Namanya Cindy. Saat itu gue masih berada jauh di timur Indonesia. Gue
yang waktu itu ikut ayah gue yang bekerja disini, haruslah juga mengenyam
pendidikan. Jadi saat balik lagi ke asal gue, Jakarta. Gue gak bego-bego amat.
Yap, lanjut ke Cindy. Dia bukan gadis oriental, jarang ditemukan
disini. Dia juga bukan gadis sawo mateng, jarang juga ditemukan disini. Kulitnya
lebih coklat dari biasanya. Hmm, tau kan coklat? Manis. Dia satu kelas dengan
gue waktu itu. Tapi kita berbeda jarak. Dia di bangku sana, gue
di bangku sini. Hanya berjumpa via suara. Sadis. Yak, bagi gue yang masih
bertubuh kecil jarak segitu terasa jauh sekali. Beneran. Waktu kecil dulu tuh dari
ruang tamu ke kamar kecil aja terasa sangat jauh.

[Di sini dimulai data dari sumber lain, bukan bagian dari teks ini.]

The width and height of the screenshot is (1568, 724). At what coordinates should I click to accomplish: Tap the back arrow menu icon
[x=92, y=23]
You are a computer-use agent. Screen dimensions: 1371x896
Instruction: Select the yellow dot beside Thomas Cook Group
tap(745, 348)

Apalagi dirinya yang berada
di seberang sana yang hanya diam tanpa tahu ada gue yang sedang duduk termangu
menatapinya. Oke cukup alaynya.
Gue menyukai Cindy saat itu karena wajahnya yang
manis, tampilannya yang modis (anak TK modis, sadis), dan karena baunya gak
amis. Yap,
kalian tau kan, terkadang anak-anak suka bau amis. Kenapa? Coba kalian
ingat-ingat dahulu saat kalian masih bocah ingusan. Nah, ingusan. Secara biadab
kita biasanya membersihkan ingus kita dengan baju yang kita kenakan. Baju
tersebut pun digunakan seharian. Amis kan. Cindy tidak seperti itu.

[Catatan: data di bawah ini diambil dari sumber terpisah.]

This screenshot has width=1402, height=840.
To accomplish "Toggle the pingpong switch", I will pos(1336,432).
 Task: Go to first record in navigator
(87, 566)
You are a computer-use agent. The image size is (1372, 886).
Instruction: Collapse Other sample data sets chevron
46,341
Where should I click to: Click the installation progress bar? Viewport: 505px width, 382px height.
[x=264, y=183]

Hampir setiap hari gue ketemu Cindy. Namun tidak ada tegur sapa
diantara kita. Padahal kita teman sekelas. Kita sibuk dengan aktivitas
masing-masing. Dia sibuk memperhatikan pelajaran, gue sibuk memperhatikan dia. Dia sibuk bermain (bermain aja sibuk) di lapangan, gue sibuk manjatin pohon
di lapangan. Dia
sibuk makan, gue sibuk makan makanan orang lain. Kita seakan orang asing yang
berada pada satu tempat.
Pengasingan diri kita masing-masing itu akhirnya lepas juga. Saat itu
ada latihan tari untuk perpisahan angkatan gue. Tarian dilakukan dengan
berpasangan. Yap, gue berpasangan dengan Cindy. Ini udah kayak sinetron banget,
men. Gue kegirangan ketika tau berpasangan dengan Cindy. Tiap hari gue bakal
bisa ngobrol sama dia. Setidaknya kita bisa saling kenal nantinya.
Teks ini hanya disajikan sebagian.